On 28-1-1977 (Order No, 73) in T. S. No. 167/75, the following order was passed:--

'Plaintiff prays for time to obtain stay order or to furnish the names of Arbitrators. Sufficient time was granted and no valid ground exists for granting further adjournment. So time petition is rejected. Heard Advocates. Plaintiff does not concur in the nomination of arbitrators as per list furnished by defendants 1 to 4 and so none of them could be appointed as Arbitrator, Plaintiff also fails to obtain the concurrence of the defendants in his nomination if any. Parties are therefore not in concurrence in the nomination of Arbitrators. Therefore, in exercise of the powers conferred under S. 8 of Arbitration Act, I appoint Sri Sarat Kumar Mohanty (retired Dist. Judge) as arbitrator. So let a reference be made to the appointed Arbitrator for adjudicating the dispute between the parties.X X X X'

9. Record shows that by a letter dated 2-2-1977, the matter in dispute was referred to the Arbitrator Shri Mohanty. The Arbitrator on 4-2-1977 entered upon the reference. After appearance of all the parties on 26-11-1977 the plaintiff explained the scope of arbitration.

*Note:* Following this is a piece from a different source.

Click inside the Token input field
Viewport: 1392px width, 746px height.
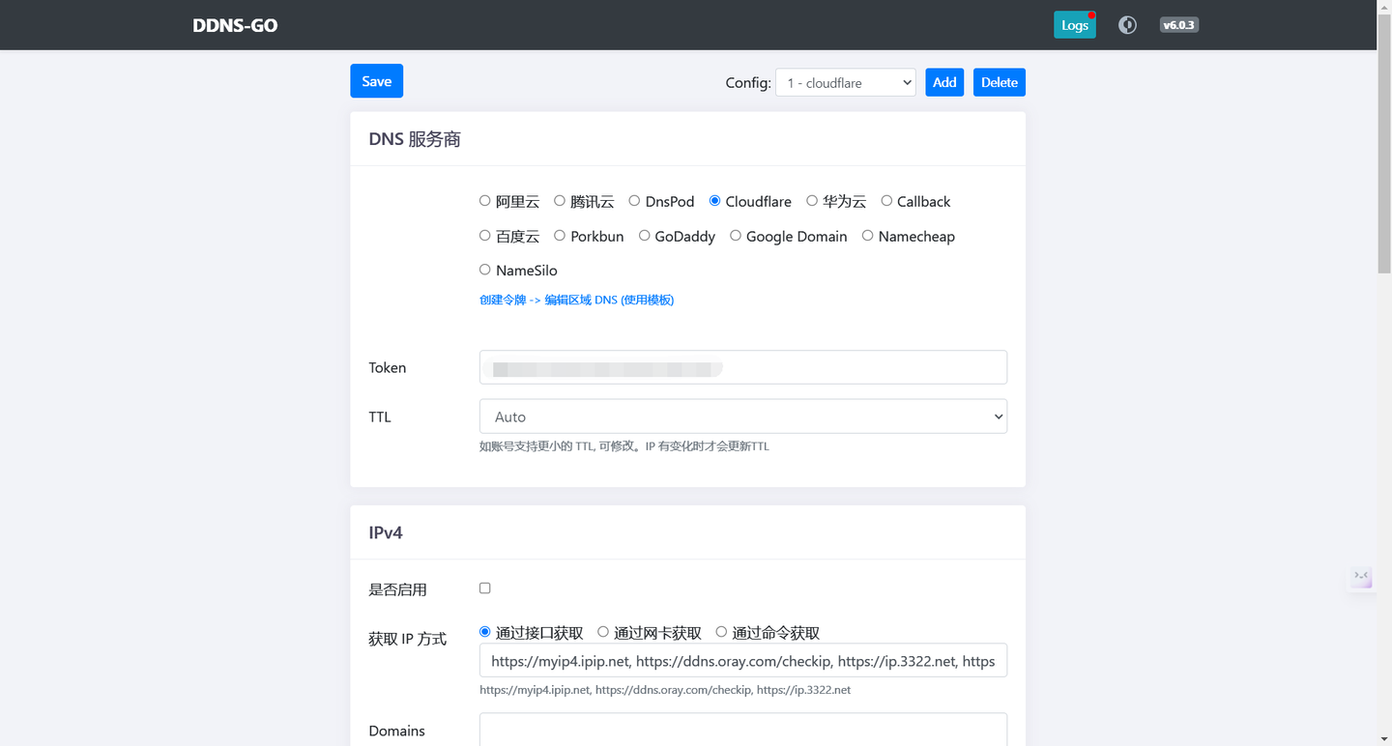pyautogui.click(x=743, y=367)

10. It is otiose to go into a detailed discussion of all the case laws cited at the Bar. Suffice it to say that these citations lay down two clear propositions of law. The first one is that if the appointment of the arbitrator and/or reference to him is a nullity then participation of the parties does not cure the inherent defect. Further if the agreement itself that embodies the arbitration clause is void for some reason, viz., being against the provisions of any statute, against public policy or against public morals, then the whole agreement perishes and along with it the arbitration clause and therefore question of participation or non-participation, is immaterial. The second principle laid down as far back as in AIR 1920 PC 123 and consistently followed is that a defect in procedure as absence of notice under Section 9(b) of the Act which would have been fatal to the authority of the persons appointed as sole arbitrator can be waived by failure to object in time.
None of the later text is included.